Is the pictorial proof that $|\mathbb{Q}| = \mathbb{|N|}$ rigorous by the standards of modern pure mathematics?

For the sake of this question, suppose that there isn't an explicit formla, or that it's too unwieldy to use in practice. After all, even if there is a formula, most of the people who've seen the pictorial argument do not know of it.

Is there an explicit formula for the "pictorial" proof?

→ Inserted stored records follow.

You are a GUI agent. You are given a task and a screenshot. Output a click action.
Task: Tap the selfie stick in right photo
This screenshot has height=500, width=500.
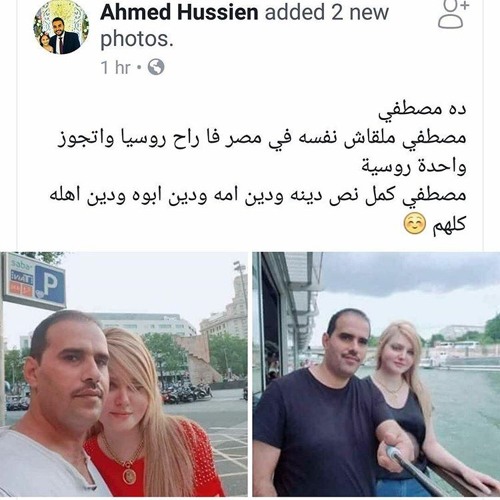click(x=415, y=469)
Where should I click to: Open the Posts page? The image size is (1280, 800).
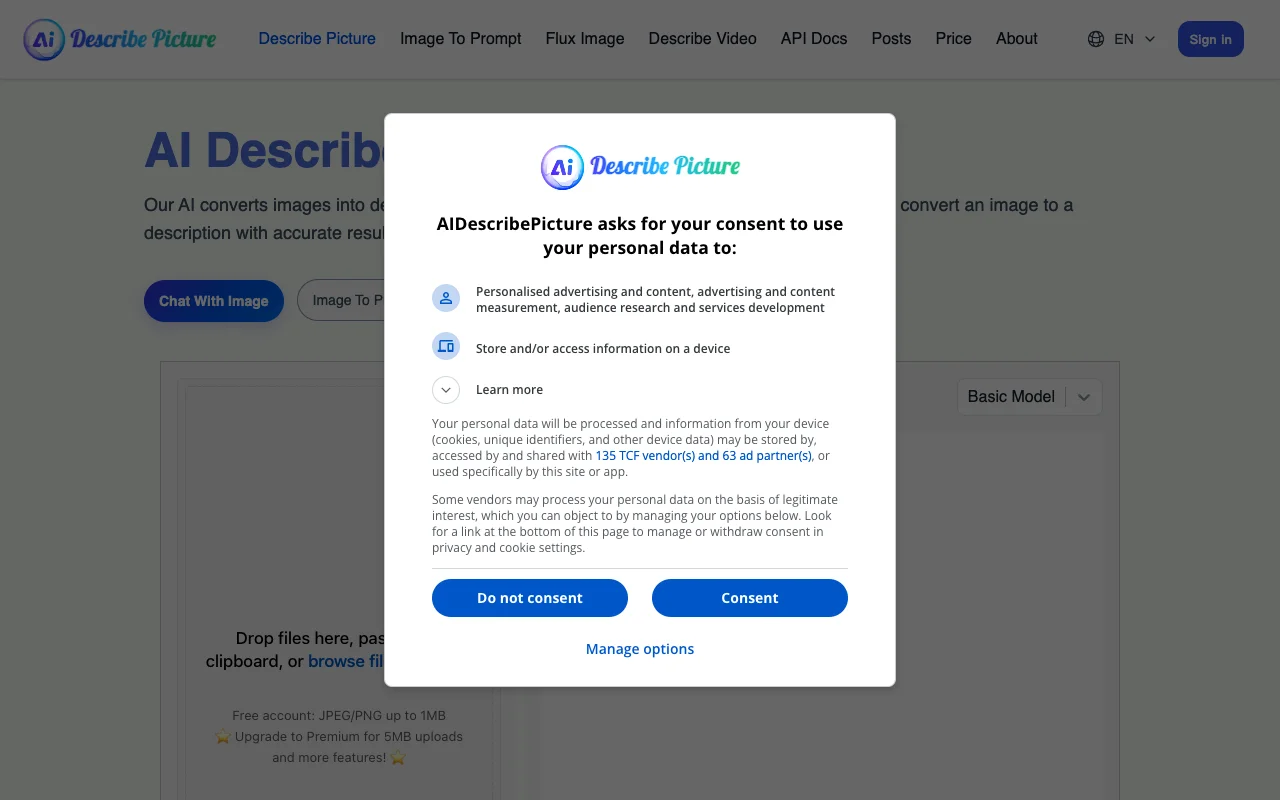[891, 39]
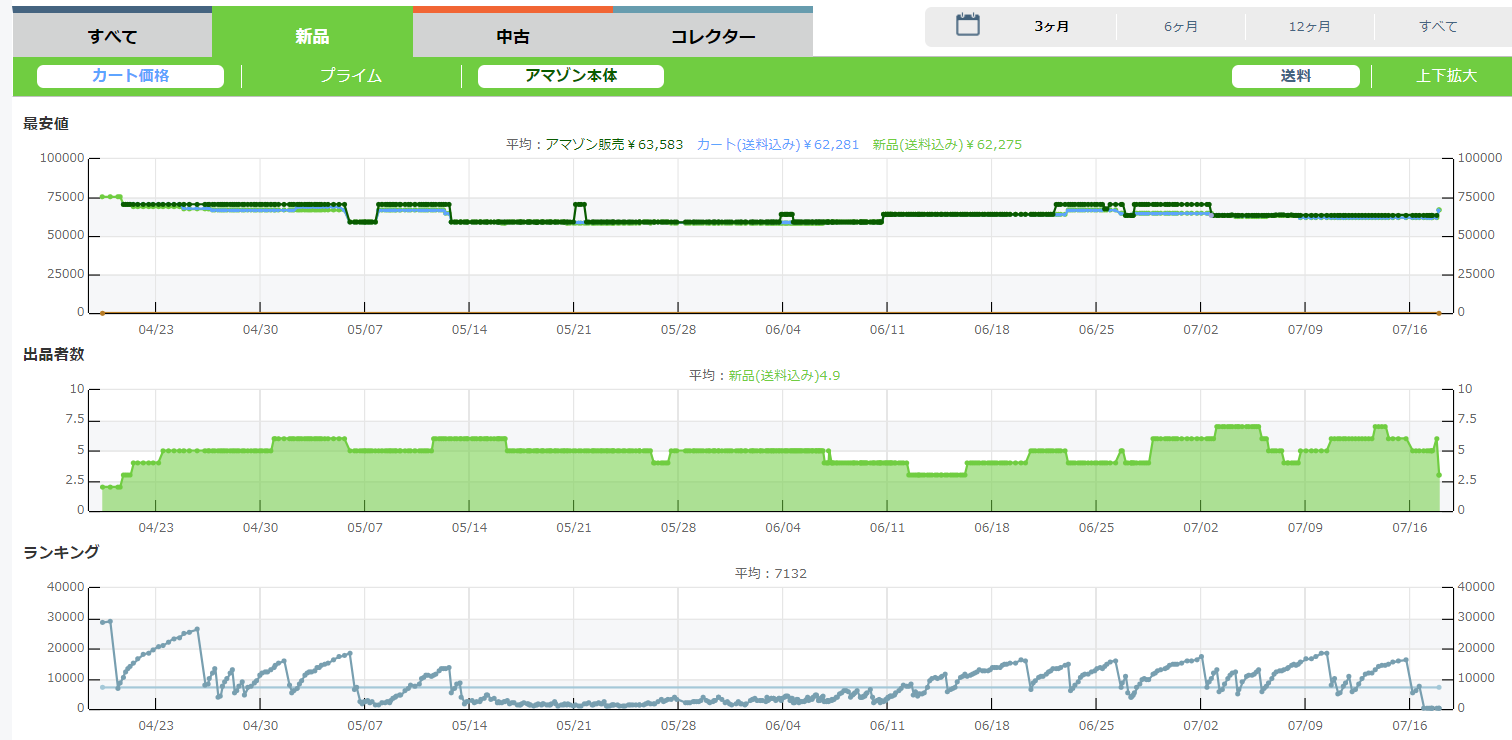Click the last data point in price chart
The height and width of the screenshot is (740, 1512).
[x=1439, y=211]
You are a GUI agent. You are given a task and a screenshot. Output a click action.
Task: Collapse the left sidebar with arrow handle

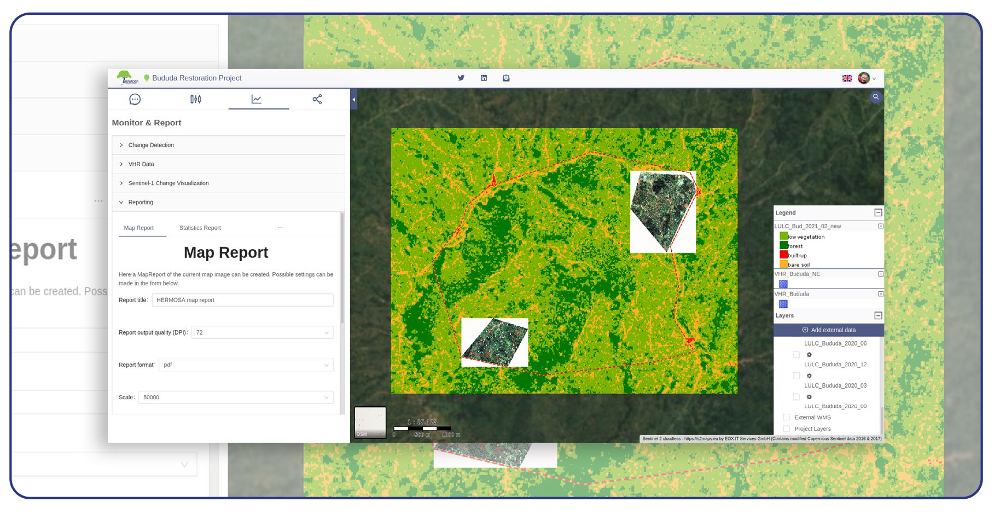354,100
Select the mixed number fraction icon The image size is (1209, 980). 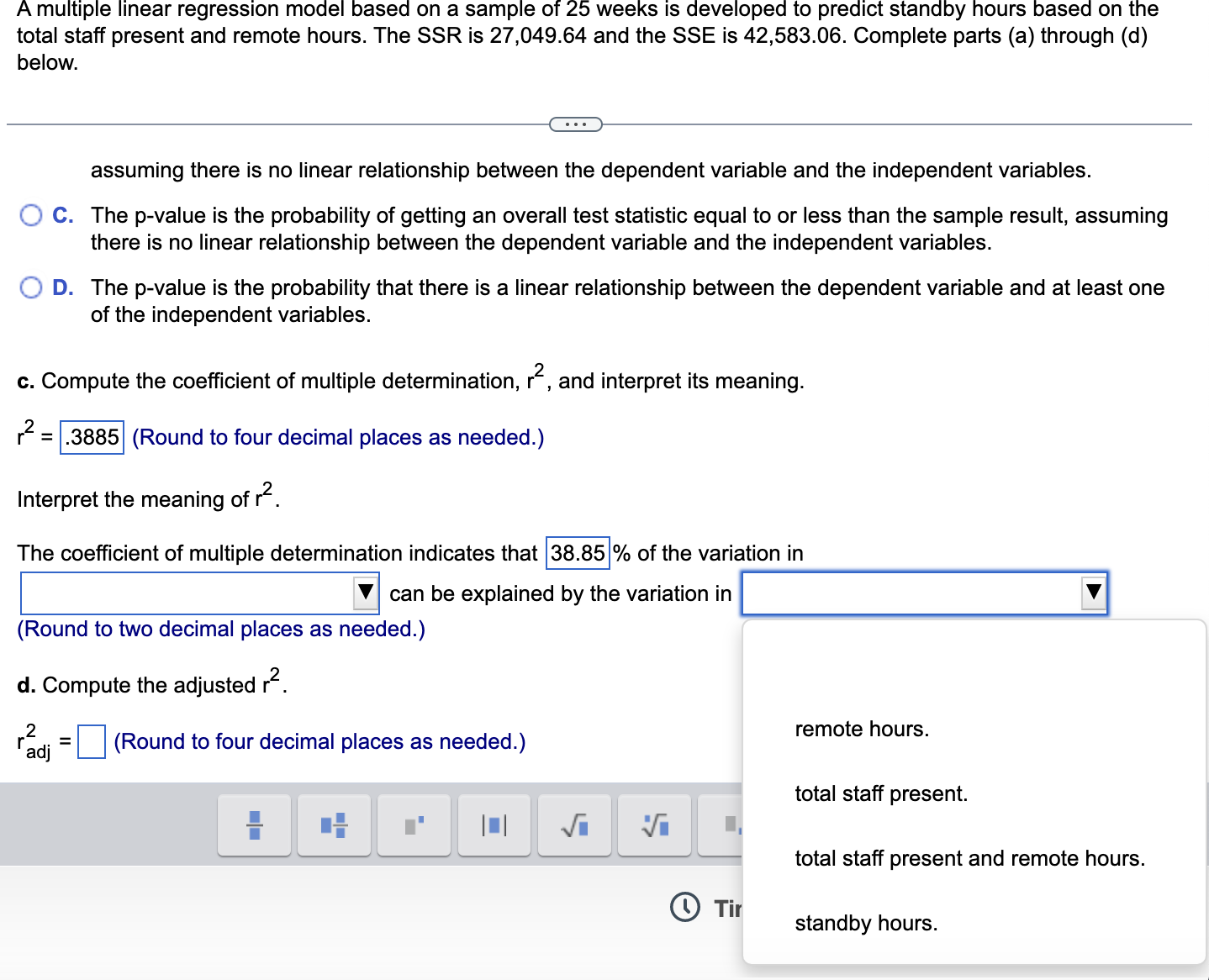(334, 825)
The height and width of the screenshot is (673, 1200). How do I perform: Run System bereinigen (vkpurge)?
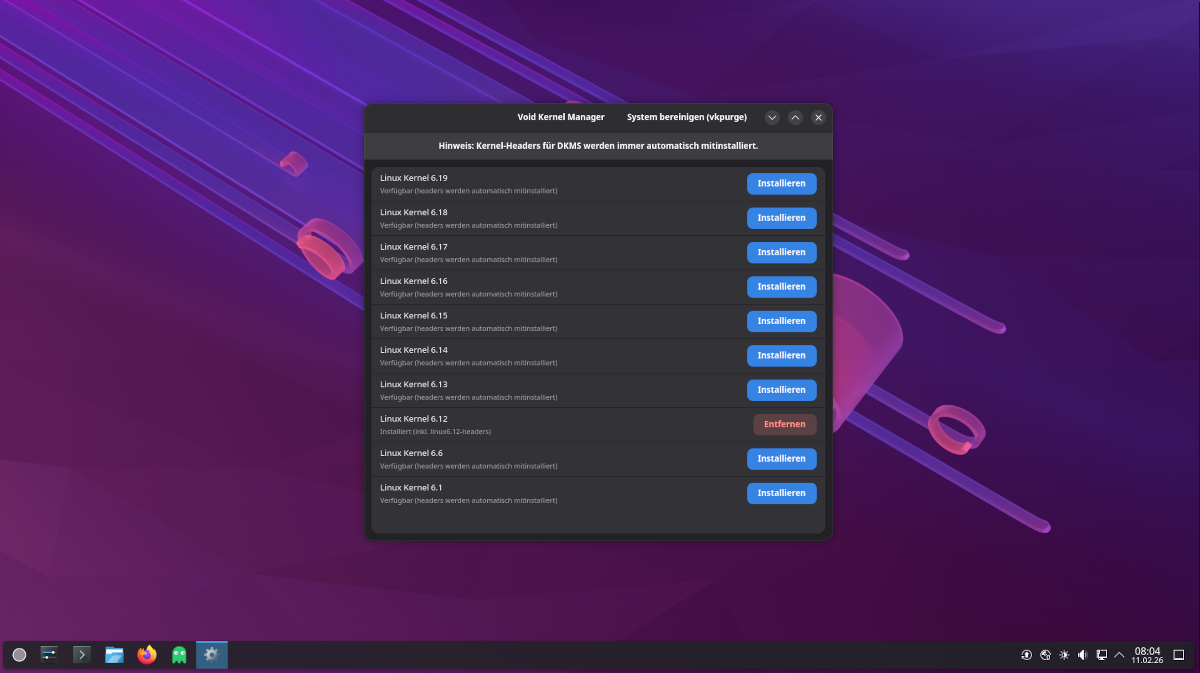pyautogui.click(x=687, y=117)
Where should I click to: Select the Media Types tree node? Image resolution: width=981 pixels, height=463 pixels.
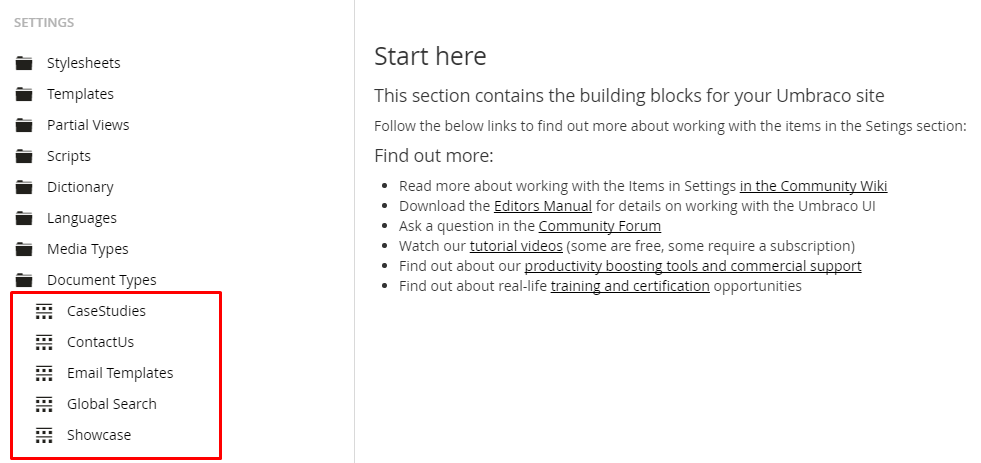click(88, 249)
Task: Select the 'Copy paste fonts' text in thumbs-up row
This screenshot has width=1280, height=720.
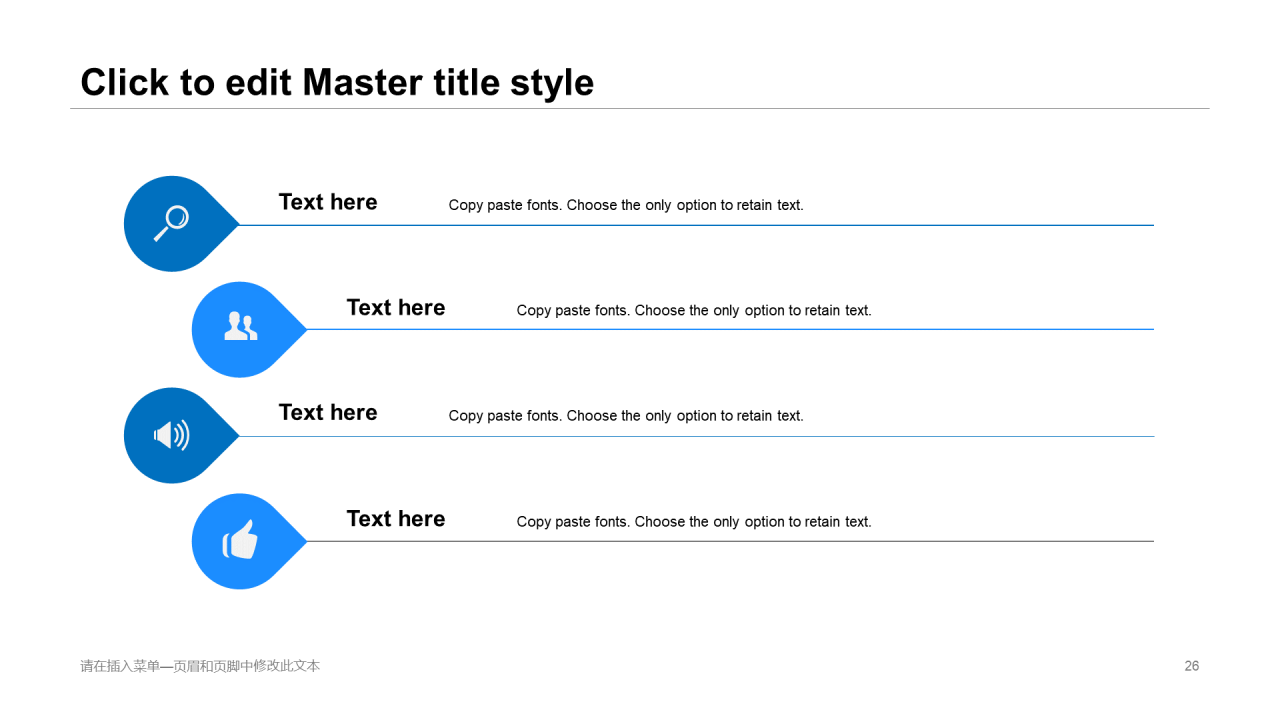Action: point(694,522)
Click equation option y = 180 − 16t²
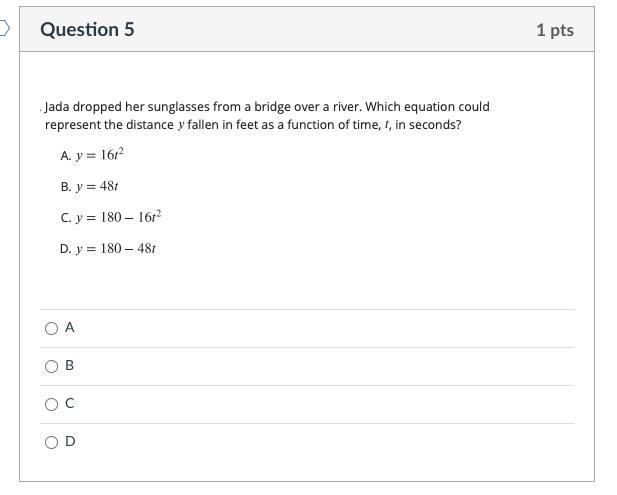 tap(110, 217)
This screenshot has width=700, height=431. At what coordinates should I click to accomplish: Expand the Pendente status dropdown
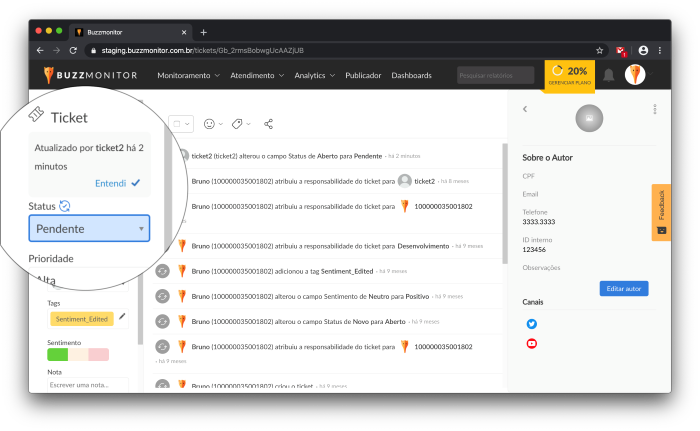[89, 229]
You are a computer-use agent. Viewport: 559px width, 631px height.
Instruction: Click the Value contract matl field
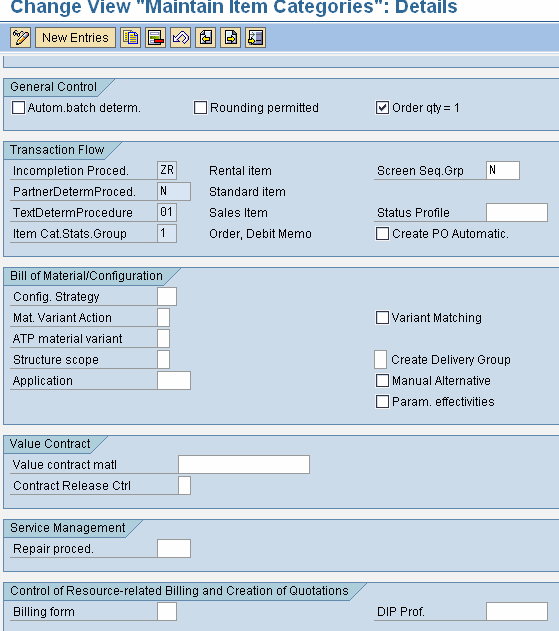click(x=244, y=464)
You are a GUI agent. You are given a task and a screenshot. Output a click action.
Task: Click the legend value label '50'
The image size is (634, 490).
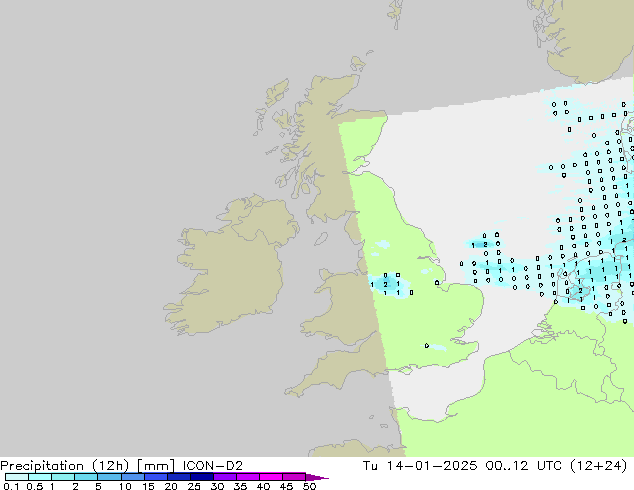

There's some minor issues, of course, namely the inclusion of $0$ and variations of the "zig-zag" path, but these are no big deal. A bijection $f:\mathbb{N} \to \mathbb{N} \times \mathbb{N}$ suffices; dealing with negatives, equivalent fractions, etc is trivial.

$\endgroup$
10
  • $\begingroup$ The zig-zag proof is not pictorial. You can represent it in a graph, as any function, this is all. $\endgroup$
    – Masacroso
    Aug 6, 2016 at 6:52
  • 5
    $\begingroup$ Yes, there is an explicit function for the bijection. But it's tedious, looks convuluted and it distracts from the purpose of the argument which should be simple. For n,m find the largest $\sum_{i=1}^k = k (k+1)/2 \le n+m $ then (n,m) -> k (k+1)/2 + (n-k) is the bijection. $\endgroup$
    – fleablood
    Aug 6, 2016 at 6:56
  • 1
    $\begingroup$ That should be sum < n; not <= n+m. It helps to draw a picture but: 1 => 0,0 then 2-3 => (1,0) - (0,1) and so on till $(\sum )+1$ = k (k+1)/2 +1 through $\sum $ + (k+1) maps to (k,0), (k-1,1), (k-2,2).... (0,k). That's the bijection. But it's tedious and not particularly relevant. $\endgroup$
    – fleablood
    Aug 6, 2016 at 7:21
  • $\begingroup$ Perhaps the easiest way is to let $a_k = \sum_{i=1} i $, then it's easy to show ever natural $n $ can be written uniquely as $a_k + i; 0 \le i < k+1$ so $n \rightarrow (k -1,i) $ is 1 to 1. $\endgroup$
    – fleablood
    Aug 6, 2016 at 7:36
  • 1
    $\begingroup$ A pictorial proof isn't rigorous enough but a formulaic calculation isn't nescessary if a descriptive argument can be shown to be unambiguous and consistsnt. The diagonal description as usually presented is ... borderline IMO. But if we explain we can count and group the naturals in groups each group with one more than the previous, i.e. (1)(2,3)(4,5,6)(7,8,9,10)etc. then each group has the same number of members as each of the diagonals that also increases by one, that could be rigorous enough. $\endgroup$
    – fleablood
    Aug 6, 2016 at 7:56

7 Answers 7

21
$\begingroup$

I had the same question with the same proof (the zig-zag proof you are mentioning). At some point I decided to produce a formal proof.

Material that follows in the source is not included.